Parenthesis Balance I

By Neilor Tonin, URI  Brazil

Timelimit: 1

Considering an expression with parenthesis, print a message informing if the among of parenthesis is correct or incorrect, without considering the rest of the expression. Example:

a+(b*c)-2-a        is correct
(a+b*(2-c)-2+a)*2  is correct

when

(a*b-(2+c)         is incorrect
2*(3-a))           is incorrect
)3+b*(2-c)(        is incorrect

Resuming, all closing parenthesis must have an open parenthesis and it's not possible a closing parenthesis without a previous open parenthesis, and the quantity of closing and open parenthesis must be the same.

Input

The input file contains N expressions (1 <= N <= 10000), each one with up to 1000 characters. 

Output

The output must be correct or incorrect for each test case according with above rules.

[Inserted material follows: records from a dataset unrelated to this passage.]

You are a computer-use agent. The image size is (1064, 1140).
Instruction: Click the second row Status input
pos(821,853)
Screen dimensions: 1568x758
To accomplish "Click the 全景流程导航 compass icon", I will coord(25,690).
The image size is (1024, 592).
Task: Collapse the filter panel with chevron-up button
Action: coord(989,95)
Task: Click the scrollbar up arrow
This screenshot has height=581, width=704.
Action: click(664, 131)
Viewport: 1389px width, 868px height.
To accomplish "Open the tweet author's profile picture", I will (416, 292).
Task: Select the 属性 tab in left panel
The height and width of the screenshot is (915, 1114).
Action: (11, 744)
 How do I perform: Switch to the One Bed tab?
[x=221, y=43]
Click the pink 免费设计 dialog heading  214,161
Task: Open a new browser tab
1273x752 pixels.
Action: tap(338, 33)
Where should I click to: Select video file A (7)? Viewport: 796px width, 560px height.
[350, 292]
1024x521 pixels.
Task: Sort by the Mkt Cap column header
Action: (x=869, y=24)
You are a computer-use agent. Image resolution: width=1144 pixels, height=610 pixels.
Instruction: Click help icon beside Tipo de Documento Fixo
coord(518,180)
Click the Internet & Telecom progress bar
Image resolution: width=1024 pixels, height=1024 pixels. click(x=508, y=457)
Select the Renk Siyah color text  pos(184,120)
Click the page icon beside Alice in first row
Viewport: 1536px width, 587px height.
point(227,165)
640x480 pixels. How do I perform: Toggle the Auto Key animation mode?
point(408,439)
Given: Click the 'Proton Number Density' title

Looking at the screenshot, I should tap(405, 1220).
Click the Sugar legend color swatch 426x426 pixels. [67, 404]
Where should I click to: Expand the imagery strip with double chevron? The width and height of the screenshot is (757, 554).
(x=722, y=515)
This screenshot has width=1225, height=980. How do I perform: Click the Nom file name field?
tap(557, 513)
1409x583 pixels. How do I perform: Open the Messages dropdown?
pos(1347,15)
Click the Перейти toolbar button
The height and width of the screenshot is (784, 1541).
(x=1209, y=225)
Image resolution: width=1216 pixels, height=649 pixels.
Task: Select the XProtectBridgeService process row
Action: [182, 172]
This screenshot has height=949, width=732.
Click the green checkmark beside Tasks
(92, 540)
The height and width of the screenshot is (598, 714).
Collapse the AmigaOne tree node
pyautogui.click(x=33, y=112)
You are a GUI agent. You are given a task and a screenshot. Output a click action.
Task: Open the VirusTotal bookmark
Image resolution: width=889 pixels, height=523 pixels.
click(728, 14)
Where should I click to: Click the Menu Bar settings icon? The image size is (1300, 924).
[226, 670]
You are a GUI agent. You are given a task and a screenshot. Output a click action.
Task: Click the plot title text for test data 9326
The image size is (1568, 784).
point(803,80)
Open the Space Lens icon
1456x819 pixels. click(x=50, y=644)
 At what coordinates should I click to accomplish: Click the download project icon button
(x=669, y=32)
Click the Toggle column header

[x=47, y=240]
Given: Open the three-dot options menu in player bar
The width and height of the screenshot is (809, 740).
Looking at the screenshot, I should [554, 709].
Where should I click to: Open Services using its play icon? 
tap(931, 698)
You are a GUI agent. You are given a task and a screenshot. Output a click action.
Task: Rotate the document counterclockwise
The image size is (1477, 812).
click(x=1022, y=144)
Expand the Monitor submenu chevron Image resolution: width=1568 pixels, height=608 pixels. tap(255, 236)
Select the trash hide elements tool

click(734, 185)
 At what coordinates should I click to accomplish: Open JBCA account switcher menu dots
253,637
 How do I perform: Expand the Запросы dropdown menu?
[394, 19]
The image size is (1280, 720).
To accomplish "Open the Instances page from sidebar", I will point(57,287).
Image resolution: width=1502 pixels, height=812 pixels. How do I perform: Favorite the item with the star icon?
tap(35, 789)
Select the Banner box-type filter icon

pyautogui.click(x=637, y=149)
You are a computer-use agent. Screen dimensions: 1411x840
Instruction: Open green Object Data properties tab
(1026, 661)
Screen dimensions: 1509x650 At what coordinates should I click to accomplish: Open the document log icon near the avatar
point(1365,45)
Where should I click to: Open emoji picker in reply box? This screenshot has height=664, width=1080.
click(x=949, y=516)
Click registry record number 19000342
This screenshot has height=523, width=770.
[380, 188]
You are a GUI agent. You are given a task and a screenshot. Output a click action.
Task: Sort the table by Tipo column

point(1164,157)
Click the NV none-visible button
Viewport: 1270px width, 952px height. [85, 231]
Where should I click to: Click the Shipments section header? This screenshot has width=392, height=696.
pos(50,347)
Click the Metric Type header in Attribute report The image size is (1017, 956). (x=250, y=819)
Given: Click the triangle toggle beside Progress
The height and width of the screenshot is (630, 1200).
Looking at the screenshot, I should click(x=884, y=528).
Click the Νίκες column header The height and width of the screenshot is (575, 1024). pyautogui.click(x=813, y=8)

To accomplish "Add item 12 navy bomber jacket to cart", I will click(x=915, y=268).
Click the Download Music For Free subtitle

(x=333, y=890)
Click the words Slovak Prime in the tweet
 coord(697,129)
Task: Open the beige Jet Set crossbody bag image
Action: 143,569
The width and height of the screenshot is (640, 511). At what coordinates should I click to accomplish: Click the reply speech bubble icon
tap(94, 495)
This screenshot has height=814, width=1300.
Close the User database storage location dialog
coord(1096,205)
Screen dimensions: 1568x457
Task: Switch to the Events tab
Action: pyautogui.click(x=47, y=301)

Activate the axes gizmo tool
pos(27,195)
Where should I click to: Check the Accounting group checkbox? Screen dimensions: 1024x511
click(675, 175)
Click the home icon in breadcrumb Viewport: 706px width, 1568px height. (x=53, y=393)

Input Sample	Output Sample
a+(b*c)-2-a (a+b*(2-c)-2+a)*2 (a*b-(2+c) 2*(3-a)) )3+b*(2-c)(	correct correct incorrect incorrect incorrect

Solution in C++ language:

#include <iostream>
#include <cstring>
#include <stack>
using namespace std;

int main()
{
 int size;
 string line;

 while(getline(cin, line))
 {
  size = line.length();
  stack<char> s;

  for (int i = 0; i < size; ++i)
  {
   if(line[i] == '(')
    s.push(i);
   if(line[i] == ')'){
    if(!s.empty()){
     s.pop();
    }else{
     s.push(i);
    }
   }

  }

  if(s.empty()){
   cout << "correct" << endl;
  }else{
   cout << "incorrect" << endl;
  }
 }

 return 0;
}

Description of URI 1068 problem:

This is a simple problem of stack. If you haven't enough idea what is stack, don't touch it before learning about stack. To learn about stack you can visit this site :
http://funny-coder.blogspot.com/2016/04/a-details-on-stack-using-c-language.html
In here, you can learn the basic of stack data structures. You need to know well what is push and pop method. How stack work.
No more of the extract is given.